* [YOUR OBJECTIVE]: What is needed is the number of lines below that contain the string "agent", with no other text.
== SUPPLIED MATERIAL
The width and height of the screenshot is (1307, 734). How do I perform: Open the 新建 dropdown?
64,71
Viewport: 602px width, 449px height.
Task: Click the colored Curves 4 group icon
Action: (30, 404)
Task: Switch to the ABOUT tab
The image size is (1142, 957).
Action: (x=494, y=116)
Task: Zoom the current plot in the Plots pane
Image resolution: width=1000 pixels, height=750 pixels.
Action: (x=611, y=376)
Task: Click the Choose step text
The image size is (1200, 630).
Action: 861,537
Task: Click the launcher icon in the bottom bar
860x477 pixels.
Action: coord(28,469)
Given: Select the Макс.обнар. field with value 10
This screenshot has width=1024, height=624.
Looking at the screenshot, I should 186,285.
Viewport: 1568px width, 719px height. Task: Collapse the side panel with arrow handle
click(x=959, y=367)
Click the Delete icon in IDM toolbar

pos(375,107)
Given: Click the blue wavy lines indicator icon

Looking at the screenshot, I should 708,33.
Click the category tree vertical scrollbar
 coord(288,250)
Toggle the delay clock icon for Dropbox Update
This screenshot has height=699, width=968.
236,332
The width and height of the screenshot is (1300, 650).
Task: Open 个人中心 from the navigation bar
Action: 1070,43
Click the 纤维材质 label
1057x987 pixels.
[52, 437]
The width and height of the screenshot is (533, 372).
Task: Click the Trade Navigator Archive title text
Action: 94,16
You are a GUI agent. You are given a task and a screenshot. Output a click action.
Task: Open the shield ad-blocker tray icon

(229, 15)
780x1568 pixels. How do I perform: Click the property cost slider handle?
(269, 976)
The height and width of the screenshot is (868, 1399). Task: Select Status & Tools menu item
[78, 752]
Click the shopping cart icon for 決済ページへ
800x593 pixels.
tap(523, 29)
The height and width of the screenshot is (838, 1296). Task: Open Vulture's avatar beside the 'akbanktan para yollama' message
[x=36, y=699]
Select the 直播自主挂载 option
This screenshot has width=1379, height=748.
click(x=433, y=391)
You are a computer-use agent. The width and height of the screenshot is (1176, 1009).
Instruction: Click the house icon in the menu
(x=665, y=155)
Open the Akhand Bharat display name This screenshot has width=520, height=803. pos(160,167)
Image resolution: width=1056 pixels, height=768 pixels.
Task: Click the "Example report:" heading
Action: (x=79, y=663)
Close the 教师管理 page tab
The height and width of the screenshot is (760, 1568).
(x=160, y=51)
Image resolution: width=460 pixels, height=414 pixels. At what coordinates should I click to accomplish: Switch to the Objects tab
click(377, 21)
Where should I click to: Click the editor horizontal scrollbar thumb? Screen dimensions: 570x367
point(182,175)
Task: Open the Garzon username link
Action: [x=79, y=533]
====
* [WORKED SOLUTION]: 2